====== Texte de lecture

Quelles sont ces sept règles d’or ?

Pour faciliter une approche plus systématique et plus intégrée en matière de prévention, la campagne «Vision Zéro» repose en effet sur sept règles. Il s’agit de faire preuve de leadership ; définir les objectifs ; garantir un système sûr et sain ; assurer la sécurité et la santé sur les machines, équipements et lieux de travail ; améliorer les qualifications ; investir dans la personne. Les employeurs et administrations notamment, doivent s’approprier ces règles.

Comment est structurée votre direction ?

Nous tenons à rappeler qu’il y a une dizaine d’années, il n’y avait aucune structure de prévention des risques professionnels au sein de la CNSS. En 2009, une structure a été mise en place mais elle n’était qu’une simple division. Fin 2017, avec l’arrivée du Dr Nicole Assélé à la tête de la CNSS, une direction de la prévention des risques professionnels a été mise en place, s’inscrivant pleinement dans les directions métiers de la CNSS. C’est un grand pas en avant. Dans le cadre de nos activités, nous avons deux divisions : une division support, chargée de la relation employeur ; et, une division métier (santé et sécurité au travail), avec des activités régaliennes et celles prévues dans l’article 73 du Code de Sécurité sociale.

============

Parties de l'exercice.
A – Indiquez en quelle année, d'après le texte de lecture, la CNSS s'est dotée pour la première fois d'une structure de prévention des risques professionnels.
B – Expliquez, à partir du texte de lecture, pourquoi la campagne «Vision Zéro» repose sur un ensemble de règles.

====== Données affichées

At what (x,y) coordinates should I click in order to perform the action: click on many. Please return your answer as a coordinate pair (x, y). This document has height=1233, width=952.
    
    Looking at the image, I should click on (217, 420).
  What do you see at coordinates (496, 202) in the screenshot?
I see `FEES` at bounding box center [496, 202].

============

Résultats.
A – En 2009, sous la forme d'une simple division.

B – Ces règles visent à faciliter une approche plus systématique et plus intégrée en matière de prévention.